To be a young artist is to be in doubt, constantly, of meriting that title. It is to be hopeful and hungry yet scared of being called pretentious for claiming to be a writer. It means tucking away first drafts in hidden folders and prefacing each unveiling with the words, "It's still rough, but
" To me, saying, "I'm a writer," means promising that my drafts are worth reading—and I'm not always sure that they are. I only recently became aware of this instinct I have to qualify my work. Like lightning-speed legal jargon at the end of a medical ad: "Maxime Kawawa-Beaudan Incorporated not responsible for disappointing content." This is a habit I need to crush, among others. In the name of becoming a better artist, I've drawn up a list of reminders for myself and other young writers:
- There's nothing wrong with wanting to be young and serious. All through high school, I had the sense that I was cheating myself out of the teenage experience. Teenagers are supposed to be wild. You're supposed to look back on seventeen and say, "I did some crazy things in those days." But I didn't. I stayed in the library. I didn't go out much. I didn't drink until junior year. I had no aversion to parties, but I didn't seek them out, and I was content in the classroom. I still am. I'm young, dumb, and broke, but not "dumb" in the way people look back on fondly, with wry smiles. I'm just dumb in that some days I forget my room key and some weeks I run out of meal points. There's nothing wrong with being young and serious. Young and single-minded, even. There's nothing wrong with frivolity either—nights are long; these things aren't mutually exclusive. But know what you care about and draw hard lines. If something matters to you, don't treat it lightly—it's not arrogant to care about your own progress. If you want to be taken seriously for your work, take your work seriously.

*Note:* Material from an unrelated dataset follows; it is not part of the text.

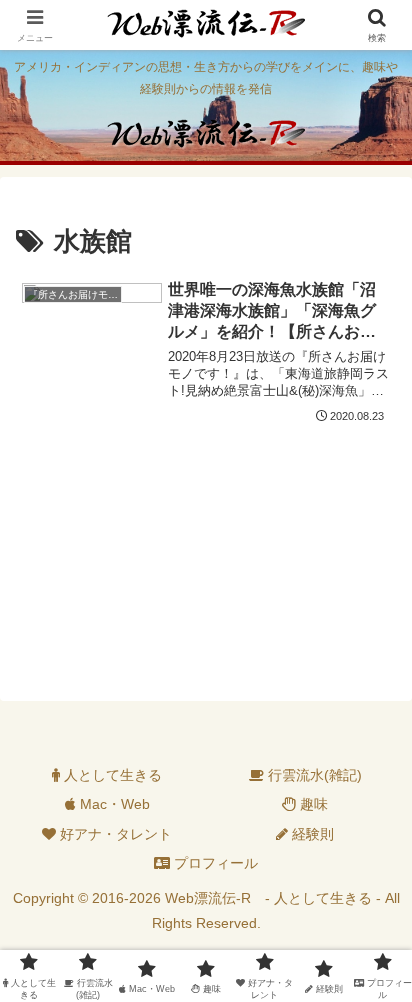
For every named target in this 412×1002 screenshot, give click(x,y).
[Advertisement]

- There's nothing wrong with taking your time. Everyone around me in college is rushing on to the next big thing. That's part of being young—always nipping at tomorrow's heels. But there is no rush. A fellow YoungArts writer pointed out in class that people are too interested in prodigy. What makes the great work completed by a 12-year-old any better than the same work completed by an 80-year-old? Nothing. It's the work that stays. The converse is also true.
- There's nothing wrong with inconvenient passions. I'm sick of talking about college, and so is everyone my age. But I'll do it anyway: The modern loss of innocence is to be constantly aware of one's own ranking in everything. It's to be obsessed with competition, because, as we learn in the womb, application pools are growing and acceptance rates are falling. For many young people, childhood is the process of being thrown into activity after activity by increasingly desperate parents in the hope that something, anything, will stick. You must be exceptional at something, they seem to be saying. The average student is average, but somehow, they must all be extraordinary. The word "passion" is thrown around so much in the college-entry context that it's become meaningless. Know what your passions are and what your passions are not. It would have been convenient to be passionate about rowing. I was not. Writing is generally not a convenient passion. Art, in general, is not a convenient passion. But if it is a sincere one, that won't stop you.
- Be pragmatic. If you want to be a professional, be professional. Don't ask people to take chances on your youth for its own sake.
- Everyone's short on time. But some people make the time. Artists are romanticized as wishy-washy plankton swaying in the current of the Muse. Don't buy this. Be disciplined.
- Limit what you share on social media. It's not a platform that rewards merit alone. If you use it as a feedback mechanism, you'll get false positives and false negatives. Not every 15-year-old with a 2500-dollar DSLR is a photographer, and not every 18-year-old with a blog is a writer. 25.6 thousand followers don't make someone an artist. The value of art is not a matter of public opinion. Young people are taught to sell themselves. Don't, and don't buy everything other people sell. Keep your eyes on your own plate. Work until the work speaks for itself.
These conditions may seem harsh in an artistic context—isn't art supposed to be soft and beautiful? Yes. It can be soft and beautiful, but to do that it needs a rigid backbone. Police yourself. Recognize when you're making excuses. Avoid the urge to compare. There's no scoreboard on the writing process. There is only the pen, the excuse you make not to pick it up, and the reason you find to pick it up anyway.